Transgender users on TikTok have complained of censorship after their posts were removed.
Videos, including some of people discussing their lives, were taken down and others had the sound removed, according to some posters.
TikTok said some posts were deleted for breaking guidelines but could not explain why others were removed.
LGBT charity Stonewall said the action sent a damaging message to young trans people using the platform for support.
In a statement, the short-form video platform said: "TikTok is an inclusive space for positive and creative expression. We categorically do not remove any content on the basis of expression of gender identity.
"We have a vibrant and diverse community on TikTok: there are nearly two billion views of content under #trans and over 2.1 billion views of content under #lgbtq.
"We are proud to be a platform for positive and creative expression for our diverse community of users."
It added that some of the videos had been removed because they breached guidelines on smoking and nudity. It could not account for why others were taken down.
Reice Hodges, 35, says she has had several videos removed, including one where she challenged instances of bullying. She claims TikTok deleted these posts before removing the abusive comments she received.
"It makes me mad when my content is removed. There are some videos that I spend hours making… and to have one of those videos removed really discourages me," she told the BBC.
"There are countless amounts of teenagers and adults who have reached out to me and thanked me for putting myself out there to be seen.
"To block something that can bring awareness to the trans community, when we already have so much hate and disgust coming toward us - where else are we supposed to go?"

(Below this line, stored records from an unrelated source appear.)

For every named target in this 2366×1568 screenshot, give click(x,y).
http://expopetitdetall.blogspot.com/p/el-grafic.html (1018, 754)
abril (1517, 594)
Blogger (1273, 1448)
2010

Three users complained that their videos showing their transition in photographs were removed, although they were later able to repost them.
Clarissa Jacobo, 19, says she has deleted her account in frustration after her TikTok video talking about her experience was repeatedly taken down.
"I felt defeated. Nobody was seeing my content, nobody cared and there was nothing I could do," she told the BBC. "These apps censor LGBT creators who just want to spread positivity and help people but they can't because nobody will be able to see it."
Jeff Ingold, from Stonewall, said: "Trans people are seriously under-represented on television and in film, so digital channels like YouTube and TikTok can help fill this voice by providing a much-needed platform.
"Removing content from trans people sends a damaging message, as young trans people often look online for support and community."
This is the latest in a series of controversies to affect the short-form video app in recent months.
In December, the firm's moderators acknowledged videos made by disabled users were prevented from going viral, due to a policy it said was designed to reduce the amount of cyber-bullying on its platform.
In September, the Guardian reported that the app had previously restricted or banned some political content, including some videos that could be seen as supporting gay rights.
Until just a few years ago, marginalised groups often felt silenced when the mainstream media did not reflect their experiences.
Whether related to race, sexuality or gender identity, many individuals had to look hard to see themselves represented.
Today, some these groups have found their voice and built their own followings by sharing their experiences on social media.
But not all of them are able to.
For a seemingly young and friendly social media company to be accused of "silencing" trans voices will not come as a surprise to many LGBT people.
Photo and video-sharing platforms are regularly accused of "censoring" or removing their posts, perhaps because they judge a gay couple kissing to be "political statement", or a trans person discussing their transition as being "adult content".
Trans lives are being debated internationally, often without trans people having a seat at the table - and there seems to be a generational divide when it comes to acceptance.
For those young people who want to celebrate themselves and speak openly about their struggles, this will be a disappointing moment.